3.3 Liquid-phase conformations

In the liquid phase at room temperature citronellal is expected to be present in considerably more conformations than under the conditions of the gas-phase experiments in which molecules are cooled down rapidly into potential energy minima that are separated from other minima by relatively high barriers. We therefore performed an extended conformational search that was more adapted to the conditions of the liquid-phase experiments. Such a search resulted in 162 conformations with 70 within a 2 kcal mol−1 energy window at the BP86/TZP level of theory.
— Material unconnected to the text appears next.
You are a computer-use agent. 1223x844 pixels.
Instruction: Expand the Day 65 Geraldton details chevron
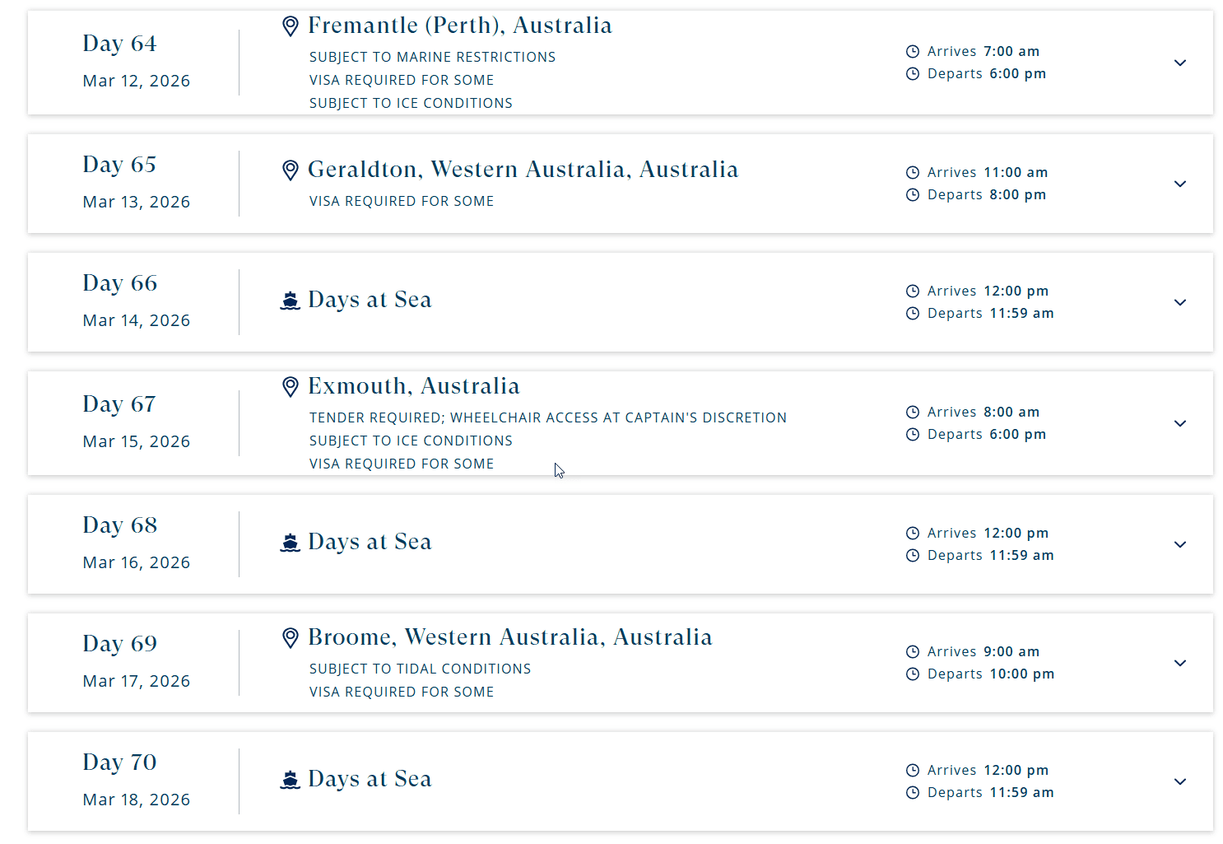point(1180,184)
Fig. 3 compares the experimental VA and VCD spectra with the BW-computed spectra based on the 17 conformations reported in the gas-phase studies and the 162 conformations in the liquid phase conformational search. As expected, the latter lead to a much better overlap with the experiment (SimVCD = 0.8012) than the former (SimVCD = 0.6867). In addition we see that many of the bands in the gas-phase prediction have an intensity that is too large and seem to be averaged out more in the experiment. These observations confirm that in the liquid phase many more conformations contribute to the spectra than in the gas-phase studies, and thus that the conformational space of citronellal is much more complex in real-life applications than might have appeared previously.
image file: c9sc02866h-f3.tif
Fig. 3 Comparison between experimental (black) and theoretically predicted (red) VA and VCD spectra of (S)-citronellal. (a) Comparison between the experimental spectrum with Boltzmann-weighted spectra using the 17 conformations reported in gas-phase studies13 with the upper trace giving the difference spectra between the two. (b) A similar comparison is made using the Boltzmann-weighted spectra of the 162 conformations resulting from the liquid-phase conformational search. (c) The right panel employs the same 162 conformations but uses weights as optimized with a genetic algorithm and a maximum energy modulation of 1 kcal mol−1.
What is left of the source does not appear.